### WHAT NEEDS TO BE DONE
Recast the lines from the one containing "Where should I click to: Select the" through the one containing "Action: pyautogui.click(x=1193, y=180)", both included, as a Markdown table with the columns Number and Line. Skip any blank lines.

######

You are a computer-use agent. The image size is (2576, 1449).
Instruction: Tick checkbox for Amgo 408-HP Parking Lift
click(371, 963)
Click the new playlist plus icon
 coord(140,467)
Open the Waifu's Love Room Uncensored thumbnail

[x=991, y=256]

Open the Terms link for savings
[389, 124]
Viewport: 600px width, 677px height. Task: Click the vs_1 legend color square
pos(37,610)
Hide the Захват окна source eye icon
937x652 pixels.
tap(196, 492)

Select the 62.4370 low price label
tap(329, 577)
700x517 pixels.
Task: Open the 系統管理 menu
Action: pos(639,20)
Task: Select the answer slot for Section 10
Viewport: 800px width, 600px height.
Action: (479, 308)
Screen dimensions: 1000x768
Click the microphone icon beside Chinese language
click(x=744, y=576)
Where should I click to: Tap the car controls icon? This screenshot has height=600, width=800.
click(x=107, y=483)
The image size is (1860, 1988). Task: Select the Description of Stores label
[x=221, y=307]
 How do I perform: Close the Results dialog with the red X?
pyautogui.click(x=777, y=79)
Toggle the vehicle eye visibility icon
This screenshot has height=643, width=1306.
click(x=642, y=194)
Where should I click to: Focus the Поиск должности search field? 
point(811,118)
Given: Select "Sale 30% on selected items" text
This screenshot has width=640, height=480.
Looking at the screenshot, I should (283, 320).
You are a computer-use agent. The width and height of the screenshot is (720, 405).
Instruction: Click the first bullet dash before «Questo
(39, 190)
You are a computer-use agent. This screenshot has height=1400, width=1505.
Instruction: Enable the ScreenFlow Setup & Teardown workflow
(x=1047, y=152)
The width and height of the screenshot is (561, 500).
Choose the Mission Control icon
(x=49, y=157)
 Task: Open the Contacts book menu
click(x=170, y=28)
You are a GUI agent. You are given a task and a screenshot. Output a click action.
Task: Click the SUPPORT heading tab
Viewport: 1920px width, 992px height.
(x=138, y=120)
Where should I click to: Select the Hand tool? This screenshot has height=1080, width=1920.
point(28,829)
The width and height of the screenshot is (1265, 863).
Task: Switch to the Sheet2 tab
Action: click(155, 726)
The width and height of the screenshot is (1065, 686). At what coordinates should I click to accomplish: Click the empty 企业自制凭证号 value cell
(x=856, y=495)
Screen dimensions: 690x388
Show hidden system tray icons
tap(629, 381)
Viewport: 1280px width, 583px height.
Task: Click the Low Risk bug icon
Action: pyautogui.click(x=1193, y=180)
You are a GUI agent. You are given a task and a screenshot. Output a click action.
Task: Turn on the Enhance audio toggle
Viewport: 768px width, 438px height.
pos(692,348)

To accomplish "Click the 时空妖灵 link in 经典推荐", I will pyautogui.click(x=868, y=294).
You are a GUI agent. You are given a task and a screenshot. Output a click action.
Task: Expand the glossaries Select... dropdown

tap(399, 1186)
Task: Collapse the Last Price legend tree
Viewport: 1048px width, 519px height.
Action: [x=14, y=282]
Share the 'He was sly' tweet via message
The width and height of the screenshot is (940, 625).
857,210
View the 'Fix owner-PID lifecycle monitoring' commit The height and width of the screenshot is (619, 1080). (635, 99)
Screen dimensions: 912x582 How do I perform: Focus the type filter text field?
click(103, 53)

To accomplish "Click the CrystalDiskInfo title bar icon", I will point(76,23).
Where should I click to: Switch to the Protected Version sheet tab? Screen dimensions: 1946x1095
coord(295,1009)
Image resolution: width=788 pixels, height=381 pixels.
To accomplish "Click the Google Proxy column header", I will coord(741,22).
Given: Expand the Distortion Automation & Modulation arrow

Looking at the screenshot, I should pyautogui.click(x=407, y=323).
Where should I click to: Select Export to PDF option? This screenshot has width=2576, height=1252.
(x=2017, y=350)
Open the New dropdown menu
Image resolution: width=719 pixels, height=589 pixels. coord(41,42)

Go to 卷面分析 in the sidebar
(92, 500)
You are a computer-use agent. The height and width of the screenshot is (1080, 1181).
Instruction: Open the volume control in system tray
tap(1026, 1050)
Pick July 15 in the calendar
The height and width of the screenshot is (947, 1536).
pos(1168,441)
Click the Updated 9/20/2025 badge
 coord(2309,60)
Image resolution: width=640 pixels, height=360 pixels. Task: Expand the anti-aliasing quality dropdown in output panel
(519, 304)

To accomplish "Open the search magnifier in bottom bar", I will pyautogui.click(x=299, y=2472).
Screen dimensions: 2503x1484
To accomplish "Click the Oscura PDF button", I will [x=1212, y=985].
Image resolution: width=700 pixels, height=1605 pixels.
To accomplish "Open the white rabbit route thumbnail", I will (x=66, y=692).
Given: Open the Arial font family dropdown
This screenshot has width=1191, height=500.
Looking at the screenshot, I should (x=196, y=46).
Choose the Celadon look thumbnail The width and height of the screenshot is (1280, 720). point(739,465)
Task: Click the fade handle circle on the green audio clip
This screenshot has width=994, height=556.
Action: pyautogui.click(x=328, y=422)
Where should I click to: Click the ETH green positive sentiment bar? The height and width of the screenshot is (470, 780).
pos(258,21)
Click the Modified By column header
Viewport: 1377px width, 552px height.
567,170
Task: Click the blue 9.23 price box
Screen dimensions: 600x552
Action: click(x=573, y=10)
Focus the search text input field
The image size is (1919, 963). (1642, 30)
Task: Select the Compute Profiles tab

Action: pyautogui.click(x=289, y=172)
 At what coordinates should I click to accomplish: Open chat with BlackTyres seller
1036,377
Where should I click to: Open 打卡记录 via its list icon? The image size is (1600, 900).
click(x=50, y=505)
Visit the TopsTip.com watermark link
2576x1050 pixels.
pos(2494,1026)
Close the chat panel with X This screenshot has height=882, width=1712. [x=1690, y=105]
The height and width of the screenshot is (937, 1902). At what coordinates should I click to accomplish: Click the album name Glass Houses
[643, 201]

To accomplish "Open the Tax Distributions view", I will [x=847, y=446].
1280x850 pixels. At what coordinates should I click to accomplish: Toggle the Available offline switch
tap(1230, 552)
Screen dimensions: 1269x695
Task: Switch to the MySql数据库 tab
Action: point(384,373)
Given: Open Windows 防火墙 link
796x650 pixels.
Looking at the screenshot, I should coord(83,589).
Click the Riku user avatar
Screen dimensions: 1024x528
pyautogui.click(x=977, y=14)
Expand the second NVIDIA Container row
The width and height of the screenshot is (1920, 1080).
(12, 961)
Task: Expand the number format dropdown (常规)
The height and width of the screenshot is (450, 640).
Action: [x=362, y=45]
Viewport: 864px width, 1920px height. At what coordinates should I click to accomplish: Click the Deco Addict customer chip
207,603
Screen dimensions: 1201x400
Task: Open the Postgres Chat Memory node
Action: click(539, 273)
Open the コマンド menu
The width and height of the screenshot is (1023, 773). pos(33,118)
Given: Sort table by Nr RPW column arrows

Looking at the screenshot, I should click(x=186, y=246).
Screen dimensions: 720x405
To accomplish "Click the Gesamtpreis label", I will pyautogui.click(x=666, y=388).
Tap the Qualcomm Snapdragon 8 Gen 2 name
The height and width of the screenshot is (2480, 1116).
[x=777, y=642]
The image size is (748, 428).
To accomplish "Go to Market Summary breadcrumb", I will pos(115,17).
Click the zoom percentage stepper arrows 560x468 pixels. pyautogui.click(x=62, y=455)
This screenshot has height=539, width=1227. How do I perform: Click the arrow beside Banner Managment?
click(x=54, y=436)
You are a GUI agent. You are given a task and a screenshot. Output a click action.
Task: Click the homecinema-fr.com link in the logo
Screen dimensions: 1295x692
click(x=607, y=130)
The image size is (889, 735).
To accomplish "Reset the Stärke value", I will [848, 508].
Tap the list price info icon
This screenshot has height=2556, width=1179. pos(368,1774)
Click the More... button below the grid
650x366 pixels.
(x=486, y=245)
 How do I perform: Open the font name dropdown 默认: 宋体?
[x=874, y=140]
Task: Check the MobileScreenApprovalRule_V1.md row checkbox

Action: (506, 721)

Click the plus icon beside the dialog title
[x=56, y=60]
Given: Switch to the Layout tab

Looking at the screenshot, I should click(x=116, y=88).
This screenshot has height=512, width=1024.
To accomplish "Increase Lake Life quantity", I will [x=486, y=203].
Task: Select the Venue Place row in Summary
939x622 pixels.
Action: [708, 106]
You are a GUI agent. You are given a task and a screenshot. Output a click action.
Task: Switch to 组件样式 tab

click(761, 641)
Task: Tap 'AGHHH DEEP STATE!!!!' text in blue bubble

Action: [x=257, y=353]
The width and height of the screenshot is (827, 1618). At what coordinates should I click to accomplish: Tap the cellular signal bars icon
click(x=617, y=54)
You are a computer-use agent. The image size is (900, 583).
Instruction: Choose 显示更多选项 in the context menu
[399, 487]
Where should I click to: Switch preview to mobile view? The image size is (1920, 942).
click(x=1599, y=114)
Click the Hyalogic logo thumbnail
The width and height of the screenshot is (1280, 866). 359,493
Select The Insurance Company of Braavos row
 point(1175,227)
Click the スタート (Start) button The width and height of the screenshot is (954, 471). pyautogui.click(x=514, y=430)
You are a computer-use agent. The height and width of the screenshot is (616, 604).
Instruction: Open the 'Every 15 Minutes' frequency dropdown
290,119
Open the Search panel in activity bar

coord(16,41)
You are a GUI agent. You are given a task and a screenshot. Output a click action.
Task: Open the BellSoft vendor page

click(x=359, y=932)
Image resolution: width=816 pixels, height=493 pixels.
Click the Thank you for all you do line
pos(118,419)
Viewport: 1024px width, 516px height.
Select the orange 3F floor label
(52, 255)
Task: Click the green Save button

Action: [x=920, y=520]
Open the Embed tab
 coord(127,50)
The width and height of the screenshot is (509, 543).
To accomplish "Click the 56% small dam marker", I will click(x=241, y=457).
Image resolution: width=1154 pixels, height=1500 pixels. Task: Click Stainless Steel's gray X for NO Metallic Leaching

######

### ANSWER TO THE TASK
| Number | Line |
|---|---|
| 1 | Where should I click to: Select the Hand tool? This screenshot has height=1080, width=1920. |
| 2 | point(28,829) |
| 3 | The width and height of the screenshot is (1265, 863). |
| 4 | Task: Switch to the Sheet2 tab |
| 5 | Action: click(155, 726) |
| 6 | The width and height of the screenshot is (1065, 686). At what coordinates should I click to accomplish: Click the empty 企业自制凭证号 value cell |
| 7 | (x=856, y=495) |
| 8 | Screen dimensions: 690x388 |
| 9 | Show hidden system tray icons |
| 10 | tap(629, 381) |
| 11 | Viewport: 1280px width, 583px height. |
| 12 | Task: Click the Low Risk bug icon |
| 13 | Action: pyautogui.click(x=1193, y=180) |